What is the truth? Nothing in International Law would allow Israel to invade an occupied territory, and indeed, Gaza is an occupied territory: Israel controls the very personal lives of each and every Gazan by identity, by travel, by home location, by egress and ingress, by acquisition of goods from building needs to food, by choosing what infrastructure it will allow to exist or destroy, by controlling all access to water, by choice of hospitals to destroy and UN schools to target, and mosques, and neighborhoods, and fish that can be caught for food. Without the means of free movement, Gazans cannot fly out of Gaza, they cannot take boats beyond the limit imposed by Israel, they cannot exit through a Israeli controlled gate nor through the Rafah gate controlled by Egypt. They have no citizenship yet that is a stipulated right of every living human on the planet according to the United Nations. Yet Dershowitz would argue that Israel has no responsibilities under UN rules.

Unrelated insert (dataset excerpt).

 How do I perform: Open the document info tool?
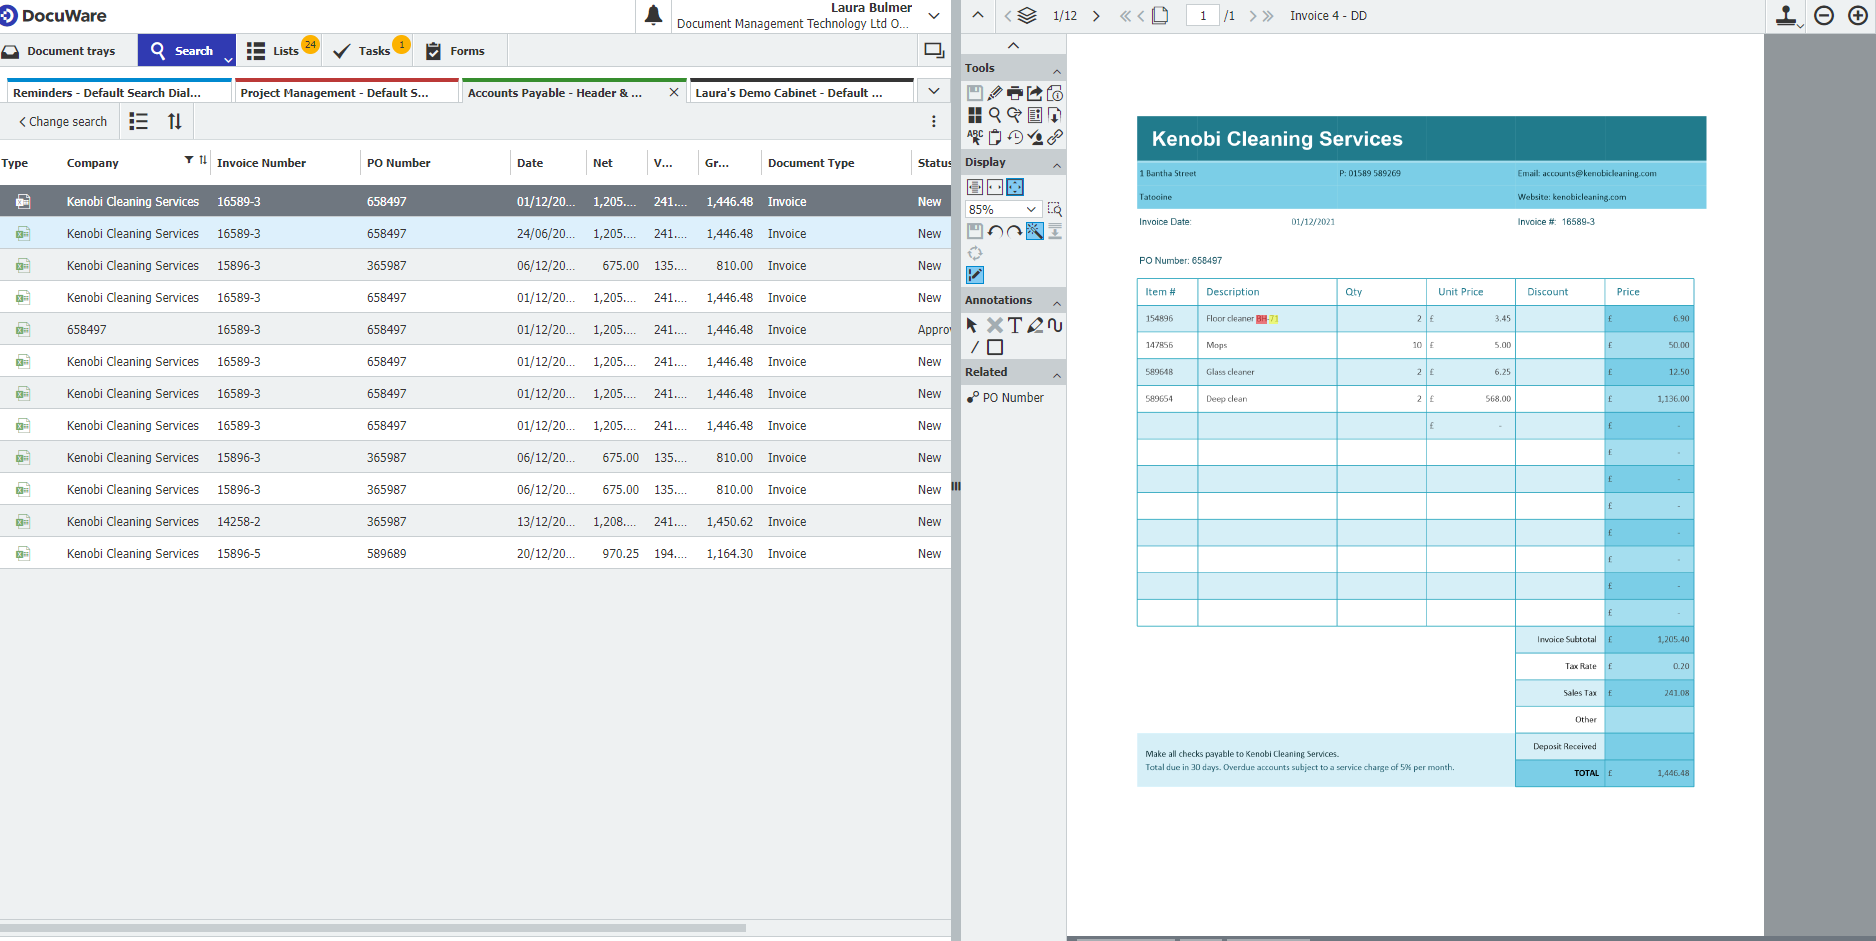(1054, 92)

What indeed is the truth? Which side used humans as shields? Let’s consider how Israel acted before this latest invasion.

Here is a report from 2002 by Haaretz:

B’Tselem: IDF using 'neighbor procedure' despite court order

In a report published Thursday, human rights group B'Tselem said that the Israel Defense Forces is still using Palestinian citizens as 'human shields' during dangerous operations.

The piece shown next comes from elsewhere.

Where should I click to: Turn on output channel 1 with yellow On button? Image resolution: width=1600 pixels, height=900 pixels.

According to the report, the IDF has, on a number of occasions, violated the High Court of Justice ruling against the use of the 'neighbor procedure,' whereby neighbors of wanted Palestinians are forced to go into the wanted man's house ahead of troops, in case it is booby-trapped.

The human rights organization says that international humanitarian law obliges the army to remove citizens from areas of conflict and to protect them from danger during army operations. "Even if there was no apparent danger to the Palestinian who was used as a 'human shield,' the method is completely illegal," the group says.

And here are reports from the recent invasion:

Israel was condemned by the United Nations as recently as last year for its "continuous use of Palestinian children as human shields and informants." More recently, Palestinian civilians have accused Israeli forces of using them as human shields in the Khuzaa neighborhood in Gaza, which has been the site of heavy shelling.
Israel also places its military command centers among civilian populations, most notoriously HaKirya, the Israeli army headquarters, which is located in the heart of densely populated Tel Aviv, surrounded by malls, museums, hospitals, schools and so on.
(Monday, 04 August 2014 11:05 By Rania Khalek, Electronic Intifada | News Analysis)

Reuters - A United Nations human rights body accused Israeli forces on Thursday of mistreating Palestinian children, including by torturing those in custody and using others as human shields.
Palestinian children in the Gaza and the West Bank, captured by Israel in the 1967 war, are routinely denied registration of their birth and access to health care, decent schools and clean water, the U.N. Committee on the Rights of the Child said.

"Palestinian children arrested by (Israeli) military and police are systematically subject to degrading treatment, and often to acts of torture, are interrogated in Hebrew, a language they did not understand, and sign confessions in Hebrew in order to be released," it said in a report. (Stephanie Nebehay, 6/20/2013).

The sad truth is that Alan Dershowitz, like the black garbed hangman working for ISIS, like the unseen trained sniper hiding on the roof top in a Gazan village protected by the captured family to use as security insurance against a Hamas militant, like the pilot of the F-16 releasing his missiles, like any and all who justify criminal acts for their own selfless ends or through forced indoctrination serve those in power and become in fact figures made of mud like the Golem of old Prague, but a servant of their master, lacking a soul and made indifferent to their fellow humans.

For Dershowitz that very loss of his humanity is perhaps his greatest gift.